Pastor Jess looks confused. “Oh, the
cemetery,
” she says at last. “For Memorial Day.”

Shelby stands there awkwardly, holding the flower arrangement, which she left in the minivan during the service. It looks a little wilted from the heat.

“That's kind of you, Shelby, but I can't leave just yet. You go on without me. I hate to keep you waiting.”

Shelby says, “I don't mind.”

TO EXPLAIN PASTOR WES
you have to start at the beginning. In the beginning Shelby's mother worked at the Moose. In Bakerton a moose is not an animal but a tavern, smoke-filled, where men shoot pool or play cards in the back room or stare at the television above the bar.

For most of Shelby's childhood they lived in the upstairs apartment, Roxanne's answer to babysitting: Shelby and Crystal could, in theory, come find her in case of emergency. Of course, they never
did. Because what, for Roxanne, would constitute an emergency? About nightmares and scraped knees, she was unfailingly casual. In case of fire or a masked intruder, Shelby would have called the police.

Roxanne was not a motherly name. Even as a child Shelby knew this, in the same way she knew that bartending was not a normal job for a woman.

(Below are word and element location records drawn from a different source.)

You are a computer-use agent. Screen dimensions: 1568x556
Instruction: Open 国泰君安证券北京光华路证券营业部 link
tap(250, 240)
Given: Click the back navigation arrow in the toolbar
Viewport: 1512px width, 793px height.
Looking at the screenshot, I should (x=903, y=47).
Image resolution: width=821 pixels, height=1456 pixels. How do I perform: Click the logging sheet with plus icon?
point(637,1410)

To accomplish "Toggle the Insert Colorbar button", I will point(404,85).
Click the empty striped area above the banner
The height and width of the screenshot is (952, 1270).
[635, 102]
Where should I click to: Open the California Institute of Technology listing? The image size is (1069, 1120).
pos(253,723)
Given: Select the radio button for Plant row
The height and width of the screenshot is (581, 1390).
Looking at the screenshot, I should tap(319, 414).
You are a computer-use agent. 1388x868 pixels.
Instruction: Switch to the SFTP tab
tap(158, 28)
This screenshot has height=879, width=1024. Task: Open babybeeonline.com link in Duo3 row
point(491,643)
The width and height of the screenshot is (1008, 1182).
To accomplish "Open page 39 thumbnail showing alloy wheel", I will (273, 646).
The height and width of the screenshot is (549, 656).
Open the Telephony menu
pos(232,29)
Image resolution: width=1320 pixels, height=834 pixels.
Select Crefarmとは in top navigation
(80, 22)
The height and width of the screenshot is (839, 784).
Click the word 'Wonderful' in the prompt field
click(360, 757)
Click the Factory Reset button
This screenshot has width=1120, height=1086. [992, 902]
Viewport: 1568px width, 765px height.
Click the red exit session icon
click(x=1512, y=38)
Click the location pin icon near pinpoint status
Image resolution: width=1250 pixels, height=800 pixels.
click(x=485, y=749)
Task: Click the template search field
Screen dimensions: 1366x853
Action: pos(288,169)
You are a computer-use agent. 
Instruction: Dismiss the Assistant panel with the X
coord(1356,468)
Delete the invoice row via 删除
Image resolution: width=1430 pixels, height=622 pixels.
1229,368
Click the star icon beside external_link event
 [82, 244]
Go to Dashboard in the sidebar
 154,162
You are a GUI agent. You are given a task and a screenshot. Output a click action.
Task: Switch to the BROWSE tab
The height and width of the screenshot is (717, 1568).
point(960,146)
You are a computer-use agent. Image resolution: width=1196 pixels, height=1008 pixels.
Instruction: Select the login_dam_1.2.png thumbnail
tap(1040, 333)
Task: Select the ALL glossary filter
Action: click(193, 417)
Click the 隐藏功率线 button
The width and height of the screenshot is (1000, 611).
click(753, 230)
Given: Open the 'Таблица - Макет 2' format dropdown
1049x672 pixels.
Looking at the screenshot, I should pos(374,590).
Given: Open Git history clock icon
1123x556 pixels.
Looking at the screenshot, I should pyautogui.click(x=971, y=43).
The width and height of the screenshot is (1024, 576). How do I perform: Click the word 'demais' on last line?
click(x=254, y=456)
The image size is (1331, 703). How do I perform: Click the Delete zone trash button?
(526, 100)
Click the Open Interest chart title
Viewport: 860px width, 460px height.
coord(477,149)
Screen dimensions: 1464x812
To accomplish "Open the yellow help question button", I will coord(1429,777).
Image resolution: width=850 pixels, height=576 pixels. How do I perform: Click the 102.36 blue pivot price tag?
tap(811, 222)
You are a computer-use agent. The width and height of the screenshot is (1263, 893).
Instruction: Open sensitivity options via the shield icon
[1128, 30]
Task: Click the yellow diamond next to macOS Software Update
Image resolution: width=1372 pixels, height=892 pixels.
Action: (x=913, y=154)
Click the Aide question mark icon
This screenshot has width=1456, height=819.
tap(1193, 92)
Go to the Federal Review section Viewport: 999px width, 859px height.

The hidden life of the bar, its daily rhythms. In the morning trucks idled out front, painted with familiar logos: Pabst Blue Ribbon, Iron City, Stroh's. With the front door propped open, the Moose exhaled its sour beer breath, sharpened by the pine-scented cleaner Roxanne used to mop the floor.

In the afternoon the jukebox played sad men, George Jones and Merle Haggard clearly audible in the upstairs apartment, the slow thump of the bass like a heartbeat in the floor. The bar's TV tuned, always, to some sports match. In a faraway stadium a crowd cheered. An announcer explained the action in a scolding tone, insisting that you care.

When dark fell the music changed, guitars screeching and wailing. Between songs Shelby heard snatches of conversation, pool balls colliding with a dry crack. A comforting noise as she lay waiting for sleep next to her sister, on the foldout couch in the living room.

Their mother came home long after midnight, tiptoeing around furniture. She was so quiet that Shelby might have stayed asleep, if not for the smell—cigarette smoke, the deep fryer—Roxanne wore like perfume. It was a more concentrated version of the odor already lingering in the apartment, a smell that rose up through the floorboards.